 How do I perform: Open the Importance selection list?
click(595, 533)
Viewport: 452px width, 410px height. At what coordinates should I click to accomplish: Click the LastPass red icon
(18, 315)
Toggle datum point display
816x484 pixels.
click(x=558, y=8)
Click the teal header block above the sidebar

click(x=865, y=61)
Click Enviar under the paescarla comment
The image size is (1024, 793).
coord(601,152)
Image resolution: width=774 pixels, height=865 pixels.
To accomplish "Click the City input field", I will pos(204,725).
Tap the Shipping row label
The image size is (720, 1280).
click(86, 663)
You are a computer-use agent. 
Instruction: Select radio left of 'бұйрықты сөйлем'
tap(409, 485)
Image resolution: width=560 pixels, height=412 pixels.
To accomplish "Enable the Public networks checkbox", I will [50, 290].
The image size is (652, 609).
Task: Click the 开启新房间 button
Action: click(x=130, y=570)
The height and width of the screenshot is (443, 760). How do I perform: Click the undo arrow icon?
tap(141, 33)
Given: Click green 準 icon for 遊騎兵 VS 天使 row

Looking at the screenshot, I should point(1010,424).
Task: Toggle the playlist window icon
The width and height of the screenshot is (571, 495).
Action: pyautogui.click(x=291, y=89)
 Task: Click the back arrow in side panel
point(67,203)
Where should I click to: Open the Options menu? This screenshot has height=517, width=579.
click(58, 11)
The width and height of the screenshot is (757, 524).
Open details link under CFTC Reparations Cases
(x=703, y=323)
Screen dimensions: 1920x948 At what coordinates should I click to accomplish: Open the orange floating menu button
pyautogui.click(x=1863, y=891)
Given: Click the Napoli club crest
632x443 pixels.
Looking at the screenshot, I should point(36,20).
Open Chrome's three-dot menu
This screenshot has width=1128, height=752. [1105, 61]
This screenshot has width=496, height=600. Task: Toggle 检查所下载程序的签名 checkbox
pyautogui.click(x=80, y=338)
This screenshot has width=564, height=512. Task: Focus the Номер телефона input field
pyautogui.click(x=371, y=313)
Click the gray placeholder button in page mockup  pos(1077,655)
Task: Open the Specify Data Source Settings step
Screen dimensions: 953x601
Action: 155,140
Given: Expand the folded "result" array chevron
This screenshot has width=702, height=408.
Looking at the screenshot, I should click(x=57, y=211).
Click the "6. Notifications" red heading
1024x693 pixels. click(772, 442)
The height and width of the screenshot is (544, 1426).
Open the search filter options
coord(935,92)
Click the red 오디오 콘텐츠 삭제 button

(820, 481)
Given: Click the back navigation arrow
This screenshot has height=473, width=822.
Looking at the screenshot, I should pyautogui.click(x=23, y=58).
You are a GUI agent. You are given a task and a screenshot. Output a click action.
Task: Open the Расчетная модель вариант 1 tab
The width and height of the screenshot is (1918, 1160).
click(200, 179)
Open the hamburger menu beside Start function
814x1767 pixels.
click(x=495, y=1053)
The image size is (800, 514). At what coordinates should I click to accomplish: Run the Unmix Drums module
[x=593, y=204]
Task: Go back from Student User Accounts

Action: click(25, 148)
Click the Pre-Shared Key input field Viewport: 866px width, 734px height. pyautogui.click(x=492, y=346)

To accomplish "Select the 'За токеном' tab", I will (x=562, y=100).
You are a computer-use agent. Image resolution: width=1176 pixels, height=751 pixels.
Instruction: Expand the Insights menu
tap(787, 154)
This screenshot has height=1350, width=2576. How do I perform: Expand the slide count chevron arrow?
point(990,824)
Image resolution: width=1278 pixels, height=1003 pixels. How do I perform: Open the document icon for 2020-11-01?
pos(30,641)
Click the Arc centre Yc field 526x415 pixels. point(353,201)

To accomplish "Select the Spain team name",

◆ **Work to complete**:
Please repeat each line above exactly.

◆ **Response to this task**:
 How do I perform: Open the Importance selection list?
click(595, 533)
Viewport: 452px width, 410px height. At what coordinates should I click to accomplish: Click the LastPass red icon
(18, 315)
Toggle datum point display
816x484 pixels.
click(x=558, y=8)
Click the teal header block above the sidebar

click(x=865, y=61)
Click Enviar under the paescarla comment
The image size is (1024, 793).
coord(601,152)
Image resolution: width=774 pixels, height=865 pixels.
To accomplish "Click the City input field", I will pos(204,725).
Tap the Shipping row label
The image size is (720, 1280).
click(86, 663)
You are a computer-use agent. 
Instruction: Select radio left of 'бұйрықты сөйлем'
tap(409, 485)
Image resolution: width=560 pixels, height=412 pixels.
To accomplish "Enable the Public networks checkbox", I will [50, 290].
The image size is (652, 609).
Task: Click the 开启新房间 button
Action: click(x=130, y=570)
The height and width of the screenshot is (443, 760). How do I perform: Click the undo arrow icon?
tap(141, 33)
Given: Click green 準 icon for 遊騎兵 VS 天使 row

Looking at the screenshot, I should point(1010,424).
Task: Toggle the playlist window icon
The width and height of the screenshot is (571, 495).
Action: pyautogui.click(x=291, y=89)
 Task: Click the back arrow in side panel
point(67,203)
Where should I click to: Open the Options menu? This screenshot has height=517, width=579.
click(58, 11)
The width and height of the screenshot is (757, 524).
Open details link under CFTC Reparations Cases
(x=703, y=323)
Screen dimensions: 1920x948 At what coordinates should I click to accomplish: Open the orange floating menu button
pyautogui.click(x=1863, y=891)
Given: Click the Napoli club crest
632x443 pixels.
Looking at the screenshot, I should point(36,20).
Open Chrome's three-dot menu
This screenshot has width=1128, height=752. [1105, 61]
This screenshot has width=496, height=600. Task: Toggle 检查所下载程序的签名 checkbox
pyautogui.click(x=80, y=338)
This screenshot has width=564, height=512. Task: Focus the Номер телефона input field
pyautogui.click(x=371, y=313)
Click the gray placeholder button in page mockup  pos(1077,655)
Task: Open the Specify Data Source Settings step
Screen dimensions: 953x601
Action: 155,140
Given: Expand the folded "result" array chevron
This screenshot has width=702, height=408.
Looking at the screenshot, I should click(x=57, y=211).
Click the "6. Notifications" red heading
1024x693 pixels. click(772, 442)
The height and width of the screenshot is (544, 1426).
Open the search filter options
coord(935,92)
Click the red 오디오 콘텐츠 삭제 button

(820, 481)
Given: Click the back navigation arrow
This screenshot has height=473, width=822.
Looking at the screenshot, I should pyautogui.click(x=23, y=58).
You are a GUI agent. You are given a task and a screenshot. Output a click action.
Task: Open the Расчетная модель вариант 1 tab
The width and height of the screenshot is (1918, 1160).
click(200, 179)
Open the hamburger menu beside Start function
814x1767 pixels.
click(x=495, y=1053)
The image size is (800, 514). At what coordinates should I click to accomplish: Run the Unmix Drums module
[x=593, y=204]
Task: Go back from Student User Accounts

Action: click(25, 148)
Click the Pre-Shared Key input field Viewport: 866px width, 734px height. pyautogui.click(x=492, y=346)

To accomplish "Select the 'За токеном' tab", I will (x=562, y=100).
You are a computer-use agent. Image resolution: width=1176 pixels, height=751 pixels.
Instruction: Expand the Insights menu
tap(787, 154)
This screenshot has height=1350, width=2576. How do I perform: Expand the slide count chevron arrow?
point(990,824)
Image resolution: width=1278 pixels, height=1003 pixels. How do I perform: Open the document icon for 2020-11-01?
pos(30,641)
Click the Arc centre Yc field 526x415 pixels. point(353,201)

To accomplish "Select the Spain team name",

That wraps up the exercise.